━━━━━ Entries shown

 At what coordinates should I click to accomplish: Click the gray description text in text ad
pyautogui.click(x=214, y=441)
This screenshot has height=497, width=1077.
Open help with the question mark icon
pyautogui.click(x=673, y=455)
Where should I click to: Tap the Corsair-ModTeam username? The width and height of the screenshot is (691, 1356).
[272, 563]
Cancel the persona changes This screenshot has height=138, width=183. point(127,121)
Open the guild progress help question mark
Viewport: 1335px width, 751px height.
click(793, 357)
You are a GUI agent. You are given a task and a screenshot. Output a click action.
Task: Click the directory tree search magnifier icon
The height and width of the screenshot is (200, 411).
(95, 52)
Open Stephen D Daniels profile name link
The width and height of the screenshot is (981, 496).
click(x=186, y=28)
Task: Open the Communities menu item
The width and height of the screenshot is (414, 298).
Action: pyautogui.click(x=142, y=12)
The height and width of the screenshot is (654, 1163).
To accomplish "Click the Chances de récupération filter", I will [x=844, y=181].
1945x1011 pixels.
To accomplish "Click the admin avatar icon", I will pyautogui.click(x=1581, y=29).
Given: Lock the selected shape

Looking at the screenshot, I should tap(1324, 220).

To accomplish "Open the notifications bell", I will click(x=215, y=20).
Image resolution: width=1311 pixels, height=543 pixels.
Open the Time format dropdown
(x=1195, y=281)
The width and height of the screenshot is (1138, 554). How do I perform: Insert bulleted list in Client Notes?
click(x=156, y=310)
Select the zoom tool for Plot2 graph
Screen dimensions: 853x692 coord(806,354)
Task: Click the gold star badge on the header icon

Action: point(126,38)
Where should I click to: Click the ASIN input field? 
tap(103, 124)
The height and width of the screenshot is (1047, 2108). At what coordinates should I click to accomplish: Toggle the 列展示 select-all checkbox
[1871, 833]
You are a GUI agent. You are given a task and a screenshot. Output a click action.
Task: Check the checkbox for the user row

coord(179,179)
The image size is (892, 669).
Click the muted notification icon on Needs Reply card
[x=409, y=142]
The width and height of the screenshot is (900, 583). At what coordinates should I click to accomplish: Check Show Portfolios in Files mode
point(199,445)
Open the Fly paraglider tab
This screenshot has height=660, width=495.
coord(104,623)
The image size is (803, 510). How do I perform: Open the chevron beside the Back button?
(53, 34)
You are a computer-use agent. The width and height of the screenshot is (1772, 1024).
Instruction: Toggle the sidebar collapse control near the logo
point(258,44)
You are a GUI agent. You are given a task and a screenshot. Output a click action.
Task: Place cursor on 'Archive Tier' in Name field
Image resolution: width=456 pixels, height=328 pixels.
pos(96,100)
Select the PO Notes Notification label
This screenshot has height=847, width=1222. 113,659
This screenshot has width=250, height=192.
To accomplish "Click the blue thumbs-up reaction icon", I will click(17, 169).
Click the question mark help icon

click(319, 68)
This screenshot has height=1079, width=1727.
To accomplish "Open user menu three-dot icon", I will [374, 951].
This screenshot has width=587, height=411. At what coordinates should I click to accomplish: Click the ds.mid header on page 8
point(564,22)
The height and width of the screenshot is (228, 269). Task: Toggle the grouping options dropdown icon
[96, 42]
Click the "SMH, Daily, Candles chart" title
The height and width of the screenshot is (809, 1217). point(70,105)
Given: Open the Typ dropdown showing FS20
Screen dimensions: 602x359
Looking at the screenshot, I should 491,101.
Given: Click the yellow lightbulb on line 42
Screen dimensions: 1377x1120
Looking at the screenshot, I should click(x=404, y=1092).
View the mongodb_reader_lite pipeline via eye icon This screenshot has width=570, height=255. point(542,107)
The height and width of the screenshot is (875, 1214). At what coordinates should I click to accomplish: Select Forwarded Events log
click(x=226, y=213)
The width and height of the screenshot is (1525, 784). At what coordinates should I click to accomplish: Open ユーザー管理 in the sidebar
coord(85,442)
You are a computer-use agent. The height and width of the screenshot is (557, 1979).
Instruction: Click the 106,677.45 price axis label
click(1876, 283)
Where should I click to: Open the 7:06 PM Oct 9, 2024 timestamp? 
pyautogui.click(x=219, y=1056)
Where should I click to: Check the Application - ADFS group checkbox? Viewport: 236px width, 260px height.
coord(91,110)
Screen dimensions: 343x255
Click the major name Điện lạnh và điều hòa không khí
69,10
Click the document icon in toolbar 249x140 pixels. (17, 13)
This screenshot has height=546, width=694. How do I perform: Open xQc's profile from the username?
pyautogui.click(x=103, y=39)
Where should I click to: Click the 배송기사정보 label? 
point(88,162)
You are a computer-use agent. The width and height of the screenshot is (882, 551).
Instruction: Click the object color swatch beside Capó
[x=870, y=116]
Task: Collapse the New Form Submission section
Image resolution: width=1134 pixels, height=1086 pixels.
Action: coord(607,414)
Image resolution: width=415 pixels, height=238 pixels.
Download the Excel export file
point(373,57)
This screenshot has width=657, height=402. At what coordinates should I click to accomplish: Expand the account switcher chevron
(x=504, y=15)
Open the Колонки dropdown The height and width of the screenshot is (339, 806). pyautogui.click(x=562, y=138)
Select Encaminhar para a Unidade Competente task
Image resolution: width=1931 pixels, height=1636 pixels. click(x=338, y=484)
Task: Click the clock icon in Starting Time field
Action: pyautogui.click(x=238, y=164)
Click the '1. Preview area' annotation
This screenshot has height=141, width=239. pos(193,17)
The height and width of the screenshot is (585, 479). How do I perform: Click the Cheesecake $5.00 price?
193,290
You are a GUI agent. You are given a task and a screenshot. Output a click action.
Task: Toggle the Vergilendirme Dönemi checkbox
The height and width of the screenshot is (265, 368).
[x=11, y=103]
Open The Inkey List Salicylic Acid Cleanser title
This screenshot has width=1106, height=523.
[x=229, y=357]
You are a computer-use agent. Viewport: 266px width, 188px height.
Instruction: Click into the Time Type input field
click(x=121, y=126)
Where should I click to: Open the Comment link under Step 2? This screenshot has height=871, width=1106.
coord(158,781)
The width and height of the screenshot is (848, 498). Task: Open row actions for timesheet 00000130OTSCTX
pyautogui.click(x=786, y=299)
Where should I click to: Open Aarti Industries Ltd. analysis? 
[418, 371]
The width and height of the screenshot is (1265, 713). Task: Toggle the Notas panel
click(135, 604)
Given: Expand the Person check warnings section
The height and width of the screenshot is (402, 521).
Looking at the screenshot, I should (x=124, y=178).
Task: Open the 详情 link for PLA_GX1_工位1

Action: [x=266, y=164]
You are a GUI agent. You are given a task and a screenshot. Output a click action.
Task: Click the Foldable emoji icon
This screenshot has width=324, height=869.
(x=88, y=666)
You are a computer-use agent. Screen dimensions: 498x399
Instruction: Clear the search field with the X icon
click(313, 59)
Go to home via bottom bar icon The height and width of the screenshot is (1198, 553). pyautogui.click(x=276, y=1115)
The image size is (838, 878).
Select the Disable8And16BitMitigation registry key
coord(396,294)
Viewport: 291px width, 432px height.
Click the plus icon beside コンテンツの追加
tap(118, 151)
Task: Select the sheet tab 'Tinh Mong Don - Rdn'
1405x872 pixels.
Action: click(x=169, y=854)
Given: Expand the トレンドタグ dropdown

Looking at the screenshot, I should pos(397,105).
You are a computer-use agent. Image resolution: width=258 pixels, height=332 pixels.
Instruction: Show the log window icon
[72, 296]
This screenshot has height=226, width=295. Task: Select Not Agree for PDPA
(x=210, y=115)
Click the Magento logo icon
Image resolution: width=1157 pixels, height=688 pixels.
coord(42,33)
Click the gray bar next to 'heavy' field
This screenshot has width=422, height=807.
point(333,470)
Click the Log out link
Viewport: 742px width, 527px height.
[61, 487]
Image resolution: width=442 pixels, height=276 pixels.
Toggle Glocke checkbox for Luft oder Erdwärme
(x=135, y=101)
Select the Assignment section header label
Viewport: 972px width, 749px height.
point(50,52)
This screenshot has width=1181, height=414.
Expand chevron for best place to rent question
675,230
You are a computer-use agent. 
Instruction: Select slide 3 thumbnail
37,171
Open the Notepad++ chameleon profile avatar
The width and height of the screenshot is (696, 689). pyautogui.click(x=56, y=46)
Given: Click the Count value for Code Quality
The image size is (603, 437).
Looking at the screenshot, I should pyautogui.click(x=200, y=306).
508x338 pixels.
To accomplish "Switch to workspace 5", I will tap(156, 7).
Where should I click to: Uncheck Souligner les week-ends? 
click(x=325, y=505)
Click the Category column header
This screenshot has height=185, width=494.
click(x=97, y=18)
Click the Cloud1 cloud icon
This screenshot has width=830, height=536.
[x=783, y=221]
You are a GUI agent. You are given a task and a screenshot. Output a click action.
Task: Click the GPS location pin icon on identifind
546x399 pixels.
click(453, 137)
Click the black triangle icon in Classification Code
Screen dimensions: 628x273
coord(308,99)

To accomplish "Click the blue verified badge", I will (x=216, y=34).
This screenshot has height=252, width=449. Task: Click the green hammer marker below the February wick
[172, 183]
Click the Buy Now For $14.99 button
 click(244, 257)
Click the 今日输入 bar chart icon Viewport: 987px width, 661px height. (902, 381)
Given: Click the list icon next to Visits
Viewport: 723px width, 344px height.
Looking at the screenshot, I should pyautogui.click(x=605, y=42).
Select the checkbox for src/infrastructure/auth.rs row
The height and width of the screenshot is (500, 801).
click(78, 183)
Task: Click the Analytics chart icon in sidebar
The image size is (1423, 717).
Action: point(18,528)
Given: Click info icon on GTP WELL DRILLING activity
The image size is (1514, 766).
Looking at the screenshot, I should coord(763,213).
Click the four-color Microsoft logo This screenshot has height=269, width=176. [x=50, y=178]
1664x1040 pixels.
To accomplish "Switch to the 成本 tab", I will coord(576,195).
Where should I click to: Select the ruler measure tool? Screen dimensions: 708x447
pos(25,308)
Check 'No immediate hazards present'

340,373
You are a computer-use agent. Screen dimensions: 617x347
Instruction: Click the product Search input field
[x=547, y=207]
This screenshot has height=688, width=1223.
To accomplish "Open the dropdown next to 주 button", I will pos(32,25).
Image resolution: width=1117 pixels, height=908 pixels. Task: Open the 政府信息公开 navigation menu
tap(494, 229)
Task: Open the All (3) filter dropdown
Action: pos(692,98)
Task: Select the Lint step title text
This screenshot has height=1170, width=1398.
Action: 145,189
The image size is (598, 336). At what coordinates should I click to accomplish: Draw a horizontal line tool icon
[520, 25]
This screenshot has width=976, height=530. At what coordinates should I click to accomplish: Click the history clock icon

━━━━━━━━━━

What you are asked to do - Can you give the lines of the records, from the line containing "Click the document" up to and including the line containing "[x=870, y=116]", as a numbered list with blank lines left out?

Task output -
1. Click the document icon in toolbar 249x140 pixels. (17, 13)
2. This screenshot has height=546, width=694. How do I perform: Open xQc's profile from the username?
3. pyautogui.click(x=103, y=39)
4. Where should I click to: Click the 배송기사정보 label? 
5. point(88,162)
6. You are a computer-use agent. The width and height of the screenshot is (882, 551).
7. Instruction: Click the object color swatch beside Capó
8. [x=870, y=116]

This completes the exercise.